ST-Think: How Multimodal Large Language Models Reason About 4D Worlds from Ego-Centric Videos
Peiran Wu, Yunze Liu, Miao Liu, Junxiao Shen
TL;DR
The paper investigates whether multimodal large language models can acquire human-like egocentric 4D spatial-temporal reasoning from video input. It introduces Ego-ST Bench, a dataset with over 5,000 QA pairs across eight spatial-temporal tasks, including forward and reverse reasoning, and ST-R1, a two-stage video reasoning model trained with Chain-of-Thought supervised fine-tuning and Group Relative Policy Optimization.
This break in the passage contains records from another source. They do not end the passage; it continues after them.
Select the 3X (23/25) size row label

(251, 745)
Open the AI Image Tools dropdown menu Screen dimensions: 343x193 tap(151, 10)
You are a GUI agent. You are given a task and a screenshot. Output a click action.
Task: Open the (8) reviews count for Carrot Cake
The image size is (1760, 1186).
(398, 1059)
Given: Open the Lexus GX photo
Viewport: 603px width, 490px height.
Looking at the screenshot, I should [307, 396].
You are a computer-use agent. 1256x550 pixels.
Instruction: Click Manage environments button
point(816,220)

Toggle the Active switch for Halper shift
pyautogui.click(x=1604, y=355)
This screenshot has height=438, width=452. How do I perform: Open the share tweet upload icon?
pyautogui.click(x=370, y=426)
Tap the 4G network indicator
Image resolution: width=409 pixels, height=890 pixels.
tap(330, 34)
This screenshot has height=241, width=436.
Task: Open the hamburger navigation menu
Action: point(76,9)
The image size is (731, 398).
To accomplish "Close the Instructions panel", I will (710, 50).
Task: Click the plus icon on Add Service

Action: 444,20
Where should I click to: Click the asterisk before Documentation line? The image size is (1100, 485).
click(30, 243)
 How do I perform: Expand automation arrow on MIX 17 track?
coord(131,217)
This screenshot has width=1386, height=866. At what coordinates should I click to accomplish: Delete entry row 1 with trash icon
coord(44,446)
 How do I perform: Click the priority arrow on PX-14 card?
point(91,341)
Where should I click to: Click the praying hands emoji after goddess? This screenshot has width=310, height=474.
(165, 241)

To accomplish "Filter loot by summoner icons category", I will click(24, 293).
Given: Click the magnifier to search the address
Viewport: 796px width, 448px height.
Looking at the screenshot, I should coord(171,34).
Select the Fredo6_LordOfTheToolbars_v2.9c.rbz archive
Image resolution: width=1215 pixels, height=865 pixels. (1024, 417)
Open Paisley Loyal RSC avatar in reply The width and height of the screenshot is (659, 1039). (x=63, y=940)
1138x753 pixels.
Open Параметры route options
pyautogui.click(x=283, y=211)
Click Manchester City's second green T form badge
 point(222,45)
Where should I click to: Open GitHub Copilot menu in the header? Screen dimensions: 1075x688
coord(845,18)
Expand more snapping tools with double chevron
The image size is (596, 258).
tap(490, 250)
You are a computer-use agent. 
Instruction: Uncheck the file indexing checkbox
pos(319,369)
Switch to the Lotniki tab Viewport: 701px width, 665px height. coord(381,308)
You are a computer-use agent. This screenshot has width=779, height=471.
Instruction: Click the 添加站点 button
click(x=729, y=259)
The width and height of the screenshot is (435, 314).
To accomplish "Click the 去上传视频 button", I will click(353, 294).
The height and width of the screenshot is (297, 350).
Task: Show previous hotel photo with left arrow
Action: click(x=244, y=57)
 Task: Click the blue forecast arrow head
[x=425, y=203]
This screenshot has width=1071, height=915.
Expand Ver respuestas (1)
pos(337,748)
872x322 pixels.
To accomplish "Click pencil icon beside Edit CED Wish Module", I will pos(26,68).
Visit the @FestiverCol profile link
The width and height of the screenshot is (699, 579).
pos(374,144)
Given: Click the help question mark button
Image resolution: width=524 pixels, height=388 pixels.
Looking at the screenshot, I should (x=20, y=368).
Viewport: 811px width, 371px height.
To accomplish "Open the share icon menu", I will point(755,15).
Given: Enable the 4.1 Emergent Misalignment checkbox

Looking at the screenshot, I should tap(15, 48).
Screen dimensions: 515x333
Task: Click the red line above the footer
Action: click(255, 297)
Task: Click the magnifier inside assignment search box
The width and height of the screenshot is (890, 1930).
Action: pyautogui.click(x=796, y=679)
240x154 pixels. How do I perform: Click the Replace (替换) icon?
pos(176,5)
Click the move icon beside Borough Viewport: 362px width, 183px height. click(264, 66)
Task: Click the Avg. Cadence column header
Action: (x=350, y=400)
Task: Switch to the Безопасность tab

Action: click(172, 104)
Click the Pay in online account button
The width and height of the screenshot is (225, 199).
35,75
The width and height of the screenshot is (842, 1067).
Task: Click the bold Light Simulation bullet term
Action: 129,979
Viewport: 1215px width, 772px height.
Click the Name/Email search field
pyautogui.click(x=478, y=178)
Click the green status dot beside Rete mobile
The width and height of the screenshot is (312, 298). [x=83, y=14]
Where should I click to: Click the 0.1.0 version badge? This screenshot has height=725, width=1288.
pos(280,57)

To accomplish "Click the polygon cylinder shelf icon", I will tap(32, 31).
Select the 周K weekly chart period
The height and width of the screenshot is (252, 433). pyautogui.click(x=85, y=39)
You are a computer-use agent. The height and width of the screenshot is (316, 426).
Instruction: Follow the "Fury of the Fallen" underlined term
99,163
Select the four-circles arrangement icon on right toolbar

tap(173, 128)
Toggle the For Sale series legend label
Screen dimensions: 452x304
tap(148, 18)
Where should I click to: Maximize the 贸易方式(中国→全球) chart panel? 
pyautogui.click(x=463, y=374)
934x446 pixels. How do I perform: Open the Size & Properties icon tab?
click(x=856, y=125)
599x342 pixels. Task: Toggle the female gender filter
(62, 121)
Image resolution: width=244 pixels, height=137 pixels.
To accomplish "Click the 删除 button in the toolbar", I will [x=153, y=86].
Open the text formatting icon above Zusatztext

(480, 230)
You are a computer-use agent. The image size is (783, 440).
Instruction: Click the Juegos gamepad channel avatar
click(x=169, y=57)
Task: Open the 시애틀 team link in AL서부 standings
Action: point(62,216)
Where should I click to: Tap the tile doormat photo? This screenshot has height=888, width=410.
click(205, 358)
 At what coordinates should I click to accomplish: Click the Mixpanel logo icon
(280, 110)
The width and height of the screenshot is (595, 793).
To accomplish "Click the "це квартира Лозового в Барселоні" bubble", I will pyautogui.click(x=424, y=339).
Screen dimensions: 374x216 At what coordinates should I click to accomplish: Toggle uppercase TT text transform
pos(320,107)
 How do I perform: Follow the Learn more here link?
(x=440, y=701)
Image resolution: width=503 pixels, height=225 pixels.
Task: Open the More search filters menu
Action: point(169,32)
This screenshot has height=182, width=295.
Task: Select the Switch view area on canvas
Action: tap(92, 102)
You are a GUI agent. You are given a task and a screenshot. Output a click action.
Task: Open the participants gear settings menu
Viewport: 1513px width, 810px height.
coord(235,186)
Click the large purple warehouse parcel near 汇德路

ST-R1 demonstrates substantial gains from limited high-quality data and narrows gaps between open-source and closed-source systems, with notable improvements on out-of-distribution tasks (e.g., over $32\%$). Together, Ego-ST Bench and ST-R1 provide a practical benchmark and training framework to advance video-based spatial-temporal reasoning in egocentric settings.
Abstract
Humans excel at spatial-temporal reasoning, effortlessly interpreting dynamic visual events from an egocentric viewpoint. However, whether multimodal large language models (MLLMs) can similarly understand the 4D world remains uncertain. This paper explores multimodal spatial-temporal reasoning from an egocentric perspective, aiming to equip MLLMs with human-like reasoning capabilities. To support this objective, we introduce \textbf{Ego-ST Bench}, a novel benchmark containing over 5,000 question-answer pairs across four categories, systematically evaluating spatial, temporal, and integrated spatial-temporal reasoning. Additionally, we propose \textbf{ST-R1} training paradigm, a video-based reasoning model that incorporates reverse thinking into its reinforcement learning process, significantly enhancing performance. We combine long-chain-of-thought (long-CoT) supervised fine-tuning with Group Relative Policy Optimization (GRPO) reinforcement learning, achieving notable improvements with limited high-quality data. Ego-ST Bench and ST-R1 provide valuable insights and resources for advancing video-based spatial-temporal reasoning research.